_Dataset excerpts_.

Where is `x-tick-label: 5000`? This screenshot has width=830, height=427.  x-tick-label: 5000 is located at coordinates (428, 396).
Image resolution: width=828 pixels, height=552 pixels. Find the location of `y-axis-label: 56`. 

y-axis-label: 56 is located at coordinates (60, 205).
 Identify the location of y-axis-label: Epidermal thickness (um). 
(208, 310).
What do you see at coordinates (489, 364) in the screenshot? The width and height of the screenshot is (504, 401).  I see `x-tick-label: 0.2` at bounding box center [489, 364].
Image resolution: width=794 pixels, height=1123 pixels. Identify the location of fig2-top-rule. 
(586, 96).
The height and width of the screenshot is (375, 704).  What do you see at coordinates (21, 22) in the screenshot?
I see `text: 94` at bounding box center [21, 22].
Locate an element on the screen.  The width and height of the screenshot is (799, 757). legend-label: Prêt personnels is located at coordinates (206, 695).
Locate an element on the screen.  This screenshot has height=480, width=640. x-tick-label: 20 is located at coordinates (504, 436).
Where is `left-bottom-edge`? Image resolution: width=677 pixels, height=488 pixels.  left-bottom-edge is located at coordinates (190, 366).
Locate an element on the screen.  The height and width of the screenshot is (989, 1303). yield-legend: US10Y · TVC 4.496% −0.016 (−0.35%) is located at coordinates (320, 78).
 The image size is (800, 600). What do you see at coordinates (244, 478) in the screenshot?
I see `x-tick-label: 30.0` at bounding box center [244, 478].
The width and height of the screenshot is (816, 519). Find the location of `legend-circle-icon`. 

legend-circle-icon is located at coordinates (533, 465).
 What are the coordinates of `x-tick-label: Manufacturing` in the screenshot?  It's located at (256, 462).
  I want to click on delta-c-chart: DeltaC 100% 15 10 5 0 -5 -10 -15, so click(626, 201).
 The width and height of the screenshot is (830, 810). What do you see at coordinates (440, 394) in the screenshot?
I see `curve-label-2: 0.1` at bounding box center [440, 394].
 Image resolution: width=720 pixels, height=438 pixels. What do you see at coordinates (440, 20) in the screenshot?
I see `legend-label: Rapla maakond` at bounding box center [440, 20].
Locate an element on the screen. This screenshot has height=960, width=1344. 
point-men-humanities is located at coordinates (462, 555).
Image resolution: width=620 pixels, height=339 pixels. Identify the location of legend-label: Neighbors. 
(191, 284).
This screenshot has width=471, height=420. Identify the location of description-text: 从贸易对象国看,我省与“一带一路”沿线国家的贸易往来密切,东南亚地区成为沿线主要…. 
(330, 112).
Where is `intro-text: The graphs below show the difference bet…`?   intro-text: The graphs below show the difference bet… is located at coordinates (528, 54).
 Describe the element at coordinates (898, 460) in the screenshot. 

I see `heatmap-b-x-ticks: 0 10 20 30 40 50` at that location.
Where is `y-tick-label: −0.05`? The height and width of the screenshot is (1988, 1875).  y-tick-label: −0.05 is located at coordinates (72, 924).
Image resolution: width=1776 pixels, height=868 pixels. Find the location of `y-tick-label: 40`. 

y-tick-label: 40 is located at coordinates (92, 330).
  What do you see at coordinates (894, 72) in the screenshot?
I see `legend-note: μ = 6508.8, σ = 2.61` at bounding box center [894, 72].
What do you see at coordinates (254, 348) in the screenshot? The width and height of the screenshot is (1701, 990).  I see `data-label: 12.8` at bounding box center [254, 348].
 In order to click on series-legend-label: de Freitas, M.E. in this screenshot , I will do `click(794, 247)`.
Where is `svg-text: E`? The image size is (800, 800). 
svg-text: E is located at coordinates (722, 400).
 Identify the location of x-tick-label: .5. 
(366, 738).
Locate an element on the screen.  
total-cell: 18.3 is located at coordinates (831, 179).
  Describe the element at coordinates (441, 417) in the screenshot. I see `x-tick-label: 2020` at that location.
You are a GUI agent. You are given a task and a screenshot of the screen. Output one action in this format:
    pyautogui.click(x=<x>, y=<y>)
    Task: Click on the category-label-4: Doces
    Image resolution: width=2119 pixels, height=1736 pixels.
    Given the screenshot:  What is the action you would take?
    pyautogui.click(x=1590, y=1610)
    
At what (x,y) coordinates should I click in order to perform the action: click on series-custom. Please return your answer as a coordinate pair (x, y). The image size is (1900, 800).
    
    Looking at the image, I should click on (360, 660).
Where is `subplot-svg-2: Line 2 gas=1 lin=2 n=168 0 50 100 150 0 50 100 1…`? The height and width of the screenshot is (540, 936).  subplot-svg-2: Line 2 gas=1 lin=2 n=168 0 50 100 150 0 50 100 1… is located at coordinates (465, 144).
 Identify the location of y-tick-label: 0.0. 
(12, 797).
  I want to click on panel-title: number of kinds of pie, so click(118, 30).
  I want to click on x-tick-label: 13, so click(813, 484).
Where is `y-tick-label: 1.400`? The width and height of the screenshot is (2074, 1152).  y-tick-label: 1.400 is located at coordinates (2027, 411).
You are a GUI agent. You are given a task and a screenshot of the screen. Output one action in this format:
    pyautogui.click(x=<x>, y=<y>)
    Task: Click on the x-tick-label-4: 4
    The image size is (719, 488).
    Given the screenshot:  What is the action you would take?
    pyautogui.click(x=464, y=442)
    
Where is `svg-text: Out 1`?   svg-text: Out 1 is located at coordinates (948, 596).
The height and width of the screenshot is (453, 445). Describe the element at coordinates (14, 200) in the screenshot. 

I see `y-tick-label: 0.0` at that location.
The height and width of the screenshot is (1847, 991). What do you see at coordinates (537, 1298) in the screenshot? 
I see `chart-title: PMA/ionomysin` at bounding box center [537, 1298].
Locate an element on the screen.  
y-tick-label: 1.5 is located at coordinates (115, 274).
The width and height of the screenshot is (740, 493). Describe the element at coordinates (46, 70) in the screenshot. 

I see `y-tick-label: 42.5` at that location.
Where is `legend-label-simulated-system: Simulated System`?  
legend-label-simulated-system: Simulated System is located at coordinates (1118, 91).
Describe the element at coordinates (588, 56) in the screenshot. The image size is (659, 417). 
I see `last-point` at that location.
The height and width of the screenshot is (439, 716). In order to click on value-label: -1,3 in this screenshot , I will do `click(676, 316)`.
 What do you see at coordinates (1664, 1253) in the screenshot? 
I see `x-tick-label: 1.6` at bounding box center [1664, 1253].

_DIRECTIVE_. Give every line of the material above as a Markdown table, omitting blank lines, with a column headed "No." for the row number and a column headed "Entry" for the line itself.

_RESULT OF THIS TASK_.
| No. | Entry |
|---|---|
| 1 | Where is `x-tick-label: 5000`? This screenshot has width=830, height=427.  x-tick-label: 5000 is located at coordinates (428, 396). |
| 2 | Image resolution: width=828 pixels, height=552 pixels. Find the location of `y-axis-label: 56`.  |
| 3 | y-axis-label: 56 is located at coordinates (60, 205). |
| 4 |  Identify the location of y-axis-label: Epidermal thickness (um).  |
| 5 | (208, 310). |
| 6 | What do you see at coordinates (489, 364) in the screenshot? The width and height of the screenshot is (504, 401).  I see `x-tick-label: 0.2` at bounding box center [489, 364]. |
| 7 | Image resolution: width=794 pixels, height=1123 pixels. Identify the location of fig2-top-rule.  |
| 8 | (586, 96). |
| 9 | The height and width of the screenshot is (375, 704).  What do you see at coordinates (21, 22) in the screenshot? |
| 10 | I see `text: 94` at bounding box center [21, 22]. |
| 11 | Locate an element on the screen.  The width and height of the screenshot is (799, 757). legend-label: Prêt personnels is located at coordinates (206, 695). |
| 12 | Locate an element on the screen.  This screenshot has height=480, width=640. x-tick-label: 20 is located at coordinates (504, 436). |
| 13 | Where is `left-bottom-edge`? Image resolution: width=677 pixels, height=488 pixels.  left-bottom-edge is located at coordinates (190, 366). |
| 14 | Locate an element on the screen.  The height and width of the screenshot is (989, 1303). yield-legend: US10Y · TVC 4.496% −0.016 (−0.35%) is located at coordinates (320, 78). |
| 15 |  The image size is (800, 600). What do you see at coordinates (244, 478) in the screenshot? |
| 16 | I see `x-tick-label: 30.0` at bounding box center [244, 478]. |
| 17 | The width and height of the screenshot is (816, 519). Find the location of `legend-circle-icon`.  |
| 18 | legend-circle-icon is located at coordinates (533, 465). |
| 19 |  What are the coordinates of `x-tick-label: Manufacturing` in the screenshot?  It's located at (256, 462). |
| 20 |   I want to click on delta-c-chart: DeltaC 100% 15 10 5 0 -5 -10 -15, so click(626, 201). |
| 21 |  The width and height of the screenshot is (830, 810). What do you see at coordinates (440, 394) in the screenshot? |
| 22 | I see `curve-label-2: 0.1` at bounding box center [440, 394]. |
| 23 |  Image resolution: width=720 pixels, height=438 pixels. What do you see at coordinates (440, 20) in the screenshot? |
| 24 | I see `legend-label: Rapla maakond` at bounding box center [440, 20]. |
| 25 | Locate an element on the screen. This screenshot has height=960, width=1344.  |
| 26 | point-men-humanities is located at coordinates (462, 555). |
| 27 | Image resolution: width=620 pixels, height=339 pixels. Identify the location of legend-label: Neighbors.  |
| 28 | (191, 284). |
| 29 | This screenshot has width=471, height=420. Identify the location of description-text: 从贸易对象国看,我省与“一带一路”沿线国家的贸易往来密切,东南亚地区成为沿线主要….  |
| 30 | (330, 112). |
| 31 | Where is `intro-text: The graphs below show the difference bet…`?   intro-text: The graphs below show the difference bet… is located at coordinates (528, 54). |
| 32 |  Describe the element at coordinates (898, 460) in the screenshot.  |
| 33 | I see `heatmap-b-x-ticks: 0 10 20 30 40 50` at that location. |
| 34 | Where is `y-tick-label: −0.05`? The height and width of the screenshot is (1988, 1875).  y-tick-label: −0.05 is located at coordinates (72, 924). |
| 35 | Image resolution: width=1776 pixels, height=868 pixels. Find the location of `y-tick-label: 40`.  |
| 36 | y-tick-label: 40 is located at coordinates (92, 330). |
| 37 |   What do you see at coordinates (894, 72) in the screenshot? |
| 38 | I see `legend-note: μ = 6508.8, σ = 2.61` at bounding box center [894, 72]. |
| 39 | What do you see at coordinates (254, 348) in the screenshot? The width and height of the screenshot is (1701, 990).  I see `data-label: 12.8` at bounding box center [254, 348]. |
| 40 |  In order to click on series-legend-label: de Freitas, M.E. in this screenshot , I will do `click(794, 247)`. |
| 41 | Where is `svg-text: E`? The image size is (800, 800).  |
| 42 | svg-text: E is located at coordinates (722, 400). |
| 43 |  Identify the location of x-tick-label: .5.  |
| 44 | (366, 738). |
| 45 | Locate an element on the screen.   |
| 46 | total-cell: 18.3 is located at coordinates (831, 179). |
| 47 |   Describe the element at coordinates (441, 417) in the screenshot. I see `x-tick-label: 2020` at that location. |
| 48 | You are a GUI agent. You are given a task and a screenshot of the screen. Output one action in this format: |
| 49 |     pyautogui.click(x=<x>, y=<y>) |
| 50 |     Task: Click on the category-label-4: Doces |
| 51 |     Image resolution: width=2119 pixels, height=1736 pixels. |
| 52 |     Given the screenshot:  What is the action you would take? |
| 53 |     pyautogui.click(x=1590, y=1610) |
| 54 | At what (x,y) coordinates should I click in order to perform the action: click on series-custom. Please return your answer as a coordinate pair (x, y). The image size is (1900, 800). |
| 55 |     Looking at the image, I should click on (360, 660). |
| 56 | Where is `subplot-svg-2: Line 2 gas=1 lin=2 n=168 0 50 100 150 0 50 100 1…`? The height and width of the screenshot is (540, 936).  subplot-svg-2: Line 2 gas=1 lin=2 n=168 0 50 100 150 0 50 100 1… is located at coordinates (465, 144). |
| 57 |  Identify the location of y-tick-label: 0.0.  |
| 58 | (12, 797). |
| 59 |   I want to click on panel-title: number of kinds of pie, so click(118, 30). |
| 60 |   I want to click on x-tick-label: 13, so click(813, 484). |
| 61 | Where is `y-tick-label: 1.400`? The width and height of the screenshot is (2074, 1152).  y-tick-label: 1.400 is located at coordinates (2027, 411). |
| 62 | You are a GUI agent. You are given a task and a screenshot of the screen. Output one action in this format: |
| 63 |     pyautogui.click(x=<x>, y=<y>) |
| 64 |     Task: Click on the x-tick-label-4: 4 |
| 65 |     The image size is (719, 488). |
| 66 |     Given the screenshot:  What is the action you would take? |
| 67 |     pyautogui.click(x=464, y=442) |
| 68 | Where is `svg-text: Out 1`?   svg-text: Out 1 is located at coordinates (948, 596). |
| 69 | The height and width of the screenshot is (453, 445). Describe the element at coordinates (14, 200) in the screenshot.  |
| 70 | I see `y-tick-label: 0.0` at that location. |
| 71 | The height and width of the screenshot is (1847, 991). What do you see at coordinates (537, 1298) in the screenshot?  |
| 72 | I see `chart-title: PMA/ionomysin` at bounding box center [537, 1298]. |
| 73 | Locate an element on the screen.   |
| 74 | y-tick-label: 1.5 is located at coordinates (115, 274). |
| 75 | The width and height of the screenshot is (740, 493). Describe the element at coordinates (46, 70) in the screenshot.  |
| 76 | I see `y-tick-label: 42.5` at that location. |
| 77 | Where is `legend-label-simulated-system: Simulated System`?   |
| 78 | legend-label-simulated-system: Simulated System is located at coordinates (1118, 91). |
| 79 | Describe the element at coordinates (588, 56) in the screenshot. The image size is (659, 417).  |
| 80 | I see `last-point` at that location. |
| 81 | The height and width of the screenshot is (439, 716). In order to click on value-label: -1,3 in this screenshot , I will do `click(676, 316)`. |
| 82 |  What do you see at coordinates (1664, 1253) in the screenshot?  |
| 83 | I see `x-tick-label: 1.6` at bounding box center [1664, 1253]. |